FEATURES

Widget sessions

Anonymous and authenticated chat sessions for embedded widget.

Overview

Anonymous and authenticated chat sessions for embedded widget.

Who should use this

Customer sites embedding chat via script, React, or SDK (public_widget key only in the browser).

Core concepts

Org portal → Chatbot → Widget setup: allowed domains, public_widget key, bot id, install snippets. StartupCore marketing site dogfoods the same widget path using internal seeded keys (not a customer plan).

Setup

Customer guide: /chatbot/prerequisites → /chatbot/quickstart → pick /chatbot/widget-script, /chatbot/react, /chatbot/sdk, or /chatbot/rest-api.
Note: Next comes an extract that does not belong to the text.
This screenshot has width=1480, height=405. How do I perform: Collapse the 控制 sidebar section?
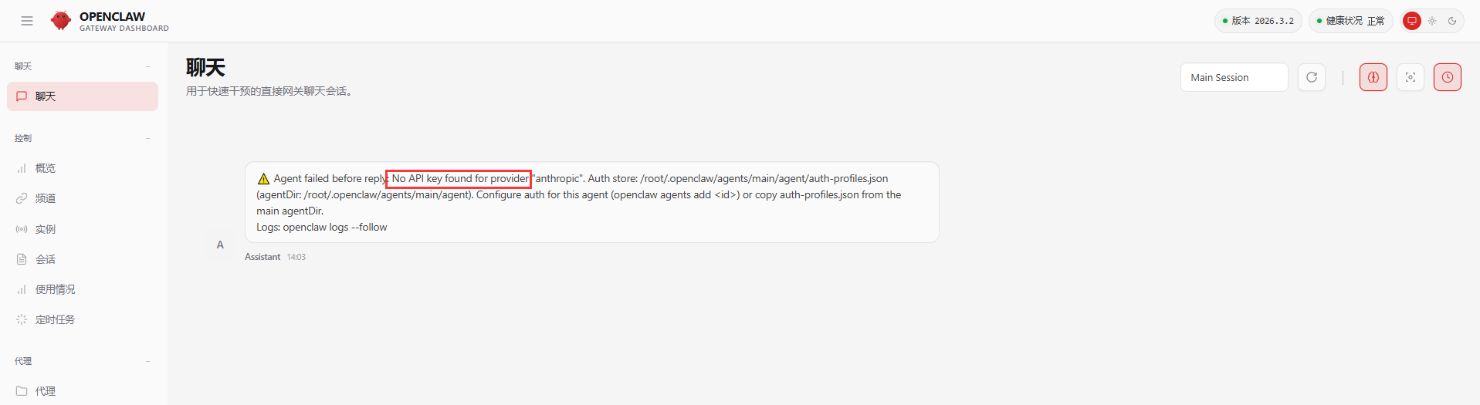click(147, 138)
Internal startupcore.com dogfooding uses platform env vars only — not a customer path.

Required entitlement

chatbot

Required permissions

widget.session.create (server API key for authenticated bootstrap).

REST API

POST /widget/sessions/anonymous, POST /widget/sessions/authenticated, POST /widget/chatbots/{botId}/message.

SDK (@startupcore/api-client)

startupCore.widget.createAnonymousSession({ publicKey, botId, visitorId }).

Widget

Script tag — no data-tenant-id required.

Security notes

Only pk_live_* in HTML. Server keys in Authorization for auth handoff.

Troubleshooting

401 Invalid widget public key — rotate key or check botId binding.